Voice Observability for Vapi, Retell, and ElevenLabs; Eval Groups in Experiments; Simulate via SDK
Observability ships for three voice platforms at once. Evaluation groups integrate with experiments and optimization. Call Simulation is now triggerable from the SDK.
What's in this digest
Voice Observability for Vapi, Retell, and ElevenLabs

Voice platforms like Vapi, Retell, and ElevenLabs have made building voice agents radically easier. But observability for voice agents has lagged the text-agent surface by a long way. You could build a sophisticated voice agent and have almost no visibility into how it actually performs in production.
Voice observability now spans all three platforms at once.
What’s new
- Three voice platforms supported at once. Vapi, Retell, and ElevenLabs each get a dedicated adapter that pulls call data into Future AGI as traces (the end-to-end records of how your agent handled each request).
- Call-level metrics (duration, latency, turn count, interruption frequency, silence gaps) on every call.
- Utterance-level analysis. Each agent response in the transcript is a span (an individual step inside a trace) you can run evaluations against.
- Native to the existing trace surface. Voice calls become traces in the same Observe view that holds your text agents, with the same filtering, alerts, and evaluations.
Why it matters
Voice observability used to mean either a platform-specific dashboard per voice provider or no observability at all. All three providers now sit inside one unified view, the same view your text agents already use.
Who it’s for
Teams building voice agents on Vapi, Retell, or ElevenLabs who need production observability at the same level they expect for text. Quality assurance (QA) and MLOps teams running voice agents in production and needing to correlate voice behavior with the rest of the agent stack.
Eval Groups in Experiments and Optimization
Evaluation groups (sets of related evaluations run together) are now wired into experiments and agent optimization, so you can optimize against the group’s combined score directly. Full create / read / update / delete support is in place.
What’s new
- Run eval groups inside experiments. Select a group as the evaluation configuration for an experiment (a run of your prompt or model against a dataset of test cases), and every test case gets scored against every evaluation in the group.
- Optimize against group-level scores. Agent and prompt optimization workflows can target a group’s aggregate score instead of a single metric.
- Full create/read/update/delete on groups. Manage your evaluation library programmatically.
- History tracking on every group edit.
Why it matters
Single metrics tell you about one quality dimension. Groups of metrics tell you whether your agent is actually good at its job. Integrating groups with experiments and optimization means “optimize my agent for the behavior I actually care about” instead of “optimize for one proxy score.”
Who it’s for
ML and AI engineers building agent evaluation suites, and product teams optimizing prompts or agents against multi-dimensional quality criteria rather than a single score.
Simulate via SDK
Call Simulation, previously available only from the dashboard, is now programmable.
What’s new
- Trigger simulation runs from code. Against your Vapi- or Retell-backed voice agents, your SDK code can spin up a full simulation on demand.

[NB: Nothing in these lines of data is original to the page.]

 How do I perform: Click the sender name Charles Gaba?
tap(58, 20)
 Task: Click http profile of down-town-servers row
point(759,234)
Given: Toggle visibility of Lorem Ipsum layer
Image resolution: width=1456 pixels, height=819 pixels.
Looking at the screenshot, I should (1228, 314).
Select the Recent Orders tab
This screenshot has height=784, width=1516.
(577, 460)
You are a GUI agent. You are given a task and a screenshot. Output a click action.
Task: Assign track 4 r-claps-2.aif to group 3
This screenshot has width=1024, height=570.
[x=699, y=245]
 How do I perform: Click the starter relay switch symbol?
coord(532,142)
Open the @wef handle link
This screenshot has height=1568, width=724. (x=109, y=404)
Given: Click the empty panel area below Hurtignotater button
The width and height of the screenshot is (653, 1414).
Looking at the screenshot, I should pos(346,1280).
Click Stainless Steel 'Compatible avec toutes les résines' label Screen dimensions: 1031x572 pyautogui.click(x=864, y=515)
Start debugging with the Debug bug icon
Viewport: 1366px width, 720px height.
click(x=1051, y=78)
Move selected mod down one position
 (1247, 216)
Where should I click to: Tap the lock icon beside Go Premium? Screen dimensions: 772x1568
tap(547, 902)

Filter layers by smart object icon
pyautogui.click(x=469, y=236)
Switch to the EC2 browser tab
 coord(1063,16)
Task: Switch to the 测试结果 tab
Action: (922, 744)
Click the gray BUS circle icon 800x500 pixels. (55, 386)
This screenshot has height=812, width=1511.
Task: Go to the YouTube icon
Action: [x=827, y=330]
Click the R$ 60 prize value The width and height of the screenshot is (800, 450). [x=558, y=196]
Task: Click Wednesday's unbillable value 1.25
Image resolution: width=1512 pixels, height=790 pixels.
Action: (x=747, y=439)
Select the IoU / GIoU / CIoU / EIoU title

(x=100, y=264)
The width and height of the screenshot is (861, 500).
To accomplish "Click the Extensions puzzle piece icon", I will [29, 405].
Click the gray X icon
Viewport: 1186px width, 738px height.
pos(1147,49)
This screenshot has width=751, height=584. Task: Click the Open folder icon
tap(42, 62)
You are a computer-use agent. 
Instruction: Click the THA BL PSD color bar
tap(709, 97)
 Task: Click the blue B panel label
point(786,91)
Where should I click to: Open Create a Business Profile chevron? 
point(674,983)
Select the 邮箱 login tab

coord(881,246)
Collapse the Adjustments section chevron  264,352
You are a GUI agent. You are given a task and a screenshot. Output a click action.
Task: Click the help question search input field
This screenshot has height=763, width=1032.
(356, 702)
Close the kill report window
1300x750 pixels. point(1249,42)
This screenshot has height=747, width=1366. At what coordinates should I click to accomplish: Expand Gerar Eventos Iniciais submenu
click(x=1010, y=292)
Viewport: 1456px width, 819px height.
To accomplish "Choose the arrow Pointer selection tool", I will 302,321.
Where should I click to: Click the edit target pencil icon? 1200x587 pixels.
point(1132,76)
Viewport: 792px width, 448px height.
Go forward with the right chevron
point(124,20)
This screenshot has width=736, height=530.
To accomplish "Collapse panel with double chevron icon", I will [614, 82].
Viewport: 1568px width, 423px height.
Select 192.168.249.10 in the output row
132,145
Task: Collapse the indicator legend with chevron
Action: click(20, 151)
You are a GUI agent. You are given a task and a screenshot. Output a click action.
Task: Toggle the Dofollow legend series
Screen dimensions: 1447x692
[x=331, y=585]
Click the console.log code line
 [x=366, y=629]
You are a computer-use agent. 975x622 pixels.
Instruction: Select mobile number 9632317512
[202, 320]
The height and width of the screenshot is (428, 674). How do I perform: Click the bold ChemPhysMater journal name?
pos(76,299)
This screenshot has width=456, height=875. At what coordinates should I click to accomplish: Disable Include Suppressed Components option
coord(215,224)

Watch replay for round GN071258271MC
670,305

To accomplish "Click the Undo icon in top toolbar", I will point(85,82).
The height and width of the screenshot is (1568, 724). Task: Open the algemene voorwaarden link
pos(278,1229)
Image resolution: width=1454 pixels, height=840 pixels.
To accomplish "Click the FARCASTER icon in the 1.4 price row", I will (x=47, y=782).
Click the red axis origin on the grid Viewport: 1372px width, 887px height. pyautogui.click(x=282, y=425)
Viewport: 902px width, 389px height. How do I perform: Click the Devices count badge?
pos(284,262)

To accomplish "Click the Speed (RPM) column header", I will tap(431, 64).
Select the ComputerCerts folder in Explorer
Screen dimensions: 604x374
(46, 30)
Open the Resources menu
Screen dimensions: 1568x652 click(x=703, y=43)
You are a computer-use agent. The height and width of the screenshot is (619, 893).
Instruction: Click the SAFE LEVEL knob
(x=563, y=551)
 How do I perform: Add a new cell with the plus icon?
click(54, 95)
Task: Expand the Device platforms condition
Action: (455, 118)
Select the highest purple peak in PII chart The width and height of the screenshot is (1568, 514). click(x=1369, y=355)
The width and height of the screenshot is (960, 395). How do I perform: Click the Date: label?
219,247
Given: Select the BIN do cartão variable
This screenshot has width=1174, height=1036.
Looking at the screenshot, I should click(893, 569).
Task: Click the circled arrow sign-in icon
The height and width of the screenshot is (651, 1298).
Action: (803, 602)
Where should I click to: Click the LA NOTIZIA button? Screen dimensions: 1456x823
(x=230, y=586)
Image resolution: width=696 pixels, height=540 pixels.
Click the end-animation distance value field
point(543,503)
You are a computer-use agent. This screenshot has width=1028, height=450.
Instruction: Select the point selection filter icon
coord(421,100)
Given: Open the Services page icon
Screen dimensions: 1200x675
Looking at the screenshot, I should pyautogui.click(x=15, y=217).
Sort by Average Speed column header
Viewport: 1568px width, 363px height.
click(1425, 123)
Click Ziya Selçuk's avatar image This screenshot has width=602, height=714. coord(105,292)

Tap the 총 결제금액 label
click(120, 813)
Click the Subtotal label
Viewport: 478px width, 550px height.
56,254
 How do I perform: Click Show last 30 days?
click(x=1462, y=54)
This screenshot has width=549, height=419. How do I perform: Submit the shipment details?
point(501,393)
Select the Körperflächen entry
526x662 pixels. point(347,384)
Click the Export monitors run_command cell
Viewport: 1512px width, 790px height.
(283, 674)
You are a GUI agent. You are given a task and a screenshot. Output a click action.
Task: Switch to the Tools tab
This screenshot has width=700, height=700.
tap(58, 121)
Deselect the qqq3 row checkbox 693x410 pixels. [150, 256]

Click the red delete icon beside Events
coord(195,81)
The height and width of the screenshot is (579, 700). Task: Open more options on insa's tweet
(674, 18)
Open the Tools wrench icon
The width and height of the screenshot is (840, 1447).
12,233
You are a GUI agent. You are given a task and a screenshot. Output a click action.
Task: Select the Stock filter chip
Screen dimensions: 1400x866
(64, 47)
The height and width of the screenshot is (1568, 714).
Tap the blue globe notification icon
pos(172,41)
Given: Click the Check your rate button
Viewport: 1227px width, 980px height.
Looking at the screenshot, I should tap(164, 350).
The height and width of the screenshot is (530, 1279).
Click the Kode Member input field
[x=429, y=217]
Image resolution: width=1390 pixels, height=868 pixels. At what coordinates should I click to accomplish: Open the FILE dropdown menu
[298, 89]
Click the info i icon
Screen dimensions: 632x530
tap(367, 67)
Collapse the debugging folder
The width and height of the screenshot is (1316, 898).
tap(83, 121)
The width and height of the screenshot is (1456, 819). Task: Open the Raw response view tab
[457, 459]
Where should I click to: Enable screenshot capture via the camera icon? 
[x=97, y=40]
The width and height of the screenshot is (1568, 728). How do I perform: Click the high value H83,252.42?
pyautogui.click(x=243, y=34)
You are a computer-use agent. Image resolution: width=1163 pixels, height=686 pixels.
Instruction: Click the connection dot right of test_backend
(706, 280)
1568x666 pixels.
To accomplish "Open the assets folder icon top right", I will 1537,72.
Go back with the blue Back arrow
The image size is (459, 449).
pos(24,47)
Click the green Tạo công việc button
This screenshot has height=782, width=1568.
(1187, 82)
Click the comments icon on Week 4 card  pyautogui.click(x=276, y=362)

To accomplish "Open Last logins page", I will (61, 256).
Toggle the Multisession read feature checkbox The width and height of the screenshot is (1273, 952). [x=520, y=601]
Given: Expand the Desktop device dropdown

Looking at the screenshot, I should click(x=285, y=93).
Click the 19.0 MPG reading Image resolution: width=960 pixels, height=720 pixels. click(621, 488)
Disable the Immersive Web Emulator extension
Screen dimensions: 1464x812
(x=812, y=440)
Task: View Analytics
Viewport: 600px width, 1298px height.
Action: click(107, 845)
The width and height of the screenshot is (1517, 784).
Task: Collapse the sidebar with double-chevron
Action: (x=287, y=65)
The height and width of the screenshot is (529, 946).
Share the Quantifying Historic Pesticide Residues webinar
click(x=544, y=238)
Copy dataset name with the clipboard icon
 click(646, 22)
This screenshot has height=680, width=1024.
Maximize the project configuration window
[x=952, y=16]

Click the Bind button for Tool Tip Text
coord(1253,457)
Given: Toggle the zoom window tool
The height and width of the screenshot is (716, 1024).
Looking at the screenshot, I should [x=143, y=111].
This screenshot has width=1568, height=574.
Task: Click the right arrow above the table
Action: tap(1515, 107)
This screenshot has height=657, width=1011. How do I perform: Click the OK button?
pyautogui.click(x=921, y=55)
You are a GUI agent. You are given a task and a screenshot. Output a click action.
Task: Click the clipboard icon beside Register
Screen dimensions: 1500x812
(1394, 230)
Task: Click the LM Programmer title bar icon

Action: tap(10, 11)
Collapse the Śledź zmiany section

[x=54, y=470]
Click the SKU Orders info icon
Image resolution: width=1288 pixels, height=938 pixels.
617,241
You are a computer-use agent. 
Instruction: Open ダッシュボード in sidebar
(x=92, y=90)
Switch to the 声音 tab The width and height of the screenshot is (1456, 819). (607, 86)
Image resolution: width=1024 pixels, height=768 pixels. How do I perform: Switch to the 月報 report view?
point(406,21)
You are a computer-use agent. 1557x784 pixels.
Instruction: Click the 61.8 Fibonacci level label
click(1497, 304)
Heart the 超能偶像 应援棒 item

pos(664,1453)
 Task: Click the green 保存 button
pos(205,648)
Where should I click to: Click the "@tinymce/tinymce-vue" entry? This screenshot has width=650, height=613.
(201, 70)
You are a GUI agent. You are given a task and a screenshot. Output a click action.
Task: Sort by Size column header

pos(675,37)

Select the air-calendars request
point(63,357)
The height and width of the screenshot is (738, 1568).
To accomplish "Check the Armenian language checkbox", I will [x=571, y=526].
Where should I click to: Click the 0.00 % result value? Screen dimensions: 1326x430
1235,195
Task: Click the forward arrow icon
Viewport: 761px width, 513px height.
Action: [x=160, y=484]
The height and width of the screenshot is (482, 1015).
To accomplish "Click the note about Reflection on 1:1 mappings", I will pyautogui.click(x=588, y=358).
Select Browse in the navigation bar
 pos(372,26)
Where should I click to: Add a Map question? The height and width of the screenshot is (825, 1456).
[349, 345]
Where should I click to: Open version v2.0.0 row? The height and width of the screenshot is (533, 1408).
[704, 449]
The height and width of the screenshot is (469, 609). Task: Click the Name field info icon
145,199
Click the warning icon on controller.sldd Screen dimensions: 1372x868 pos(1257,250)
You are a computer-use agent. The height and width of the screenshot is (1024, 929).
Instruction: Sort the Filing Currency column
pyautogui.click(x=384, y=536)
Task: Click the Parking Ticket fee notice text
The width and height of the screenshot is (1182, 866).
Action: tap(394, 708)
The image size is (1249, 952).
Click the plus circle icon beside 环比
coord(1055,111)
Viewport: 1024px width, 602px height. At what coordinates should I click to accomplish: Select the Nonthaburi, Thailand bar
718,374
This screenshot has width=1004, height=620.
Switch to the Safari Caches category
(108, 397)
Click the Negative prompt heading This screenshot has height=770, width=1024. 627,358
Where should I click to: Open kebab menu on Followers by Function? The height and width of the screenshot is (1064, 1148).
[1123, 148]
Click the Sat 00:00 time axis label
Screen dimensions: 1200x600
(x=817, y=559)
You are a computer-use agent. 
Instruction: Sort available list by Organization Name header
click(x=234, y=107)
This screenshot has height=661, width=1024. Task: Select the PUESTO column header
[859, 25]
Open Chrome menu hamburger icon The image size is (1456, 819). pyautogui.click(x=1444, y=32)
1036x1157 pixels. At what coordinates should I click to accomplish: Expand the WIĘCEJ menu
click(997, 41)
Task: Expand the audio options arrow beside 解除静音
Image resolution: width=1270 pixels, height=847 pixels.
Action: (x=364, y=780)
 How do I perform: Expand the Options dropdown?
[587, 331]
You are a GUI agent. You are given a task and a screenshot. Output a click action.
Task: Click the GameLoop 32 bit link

- CI/CD-ready. Gate deployments on voice quality metrics. Run nightly regression suites against production agents.
- SDK handles the plumbing. Connection management, audio streaming, and result collection are all abstracted.
Why it matters
Dashboard simulation is great for exploratory work. SDK simulation is what turns voice testing into a real part of the CI/CD pipeline.
Who it’s for
Developers building voice agents on Vapi or Retell, and quality assurance (QA) teams automating regression testing as part of continuous integration pipelines.
Simulation Management Improvements
Selective test rerun. When a 100-scenario suite completes with 8 failures, rerun only those 8, not all 100. Useful when debugging whether a specific fix resolved specific failures.
Auto-refresh and stop controls. The simulation dashboard auto-refreshes as test cases complete. The stop-simulation control lets you halt a running suite when early results already show what you need.
Visual workflow trace. The execution path of each scenario renders as a graph, so you see which branches were tested and which weren’t.
Platform and SDK
Default eval groups. Pre-built groups for retrieval-augmented generation (RAG), computer vision, and conversational AI use cases, so new users have a working starting point.
Workbench revamp. A slide-out code drawer puts the prompt code alongside the run, and the new header keeps the run controls in view without scrolling. Iterating on a prompt stays a one-screen activity.
Agent definition design. Configuration page restructured so prompts, tools, and policies stay grouped as the agent grows. The definition stays easy to navigate once it has more than a handful of nodes.
traceAI session support. The session.id attribute is now built into every traceAI instrumentor, so session-level grouping works automatically without custom instrumentation.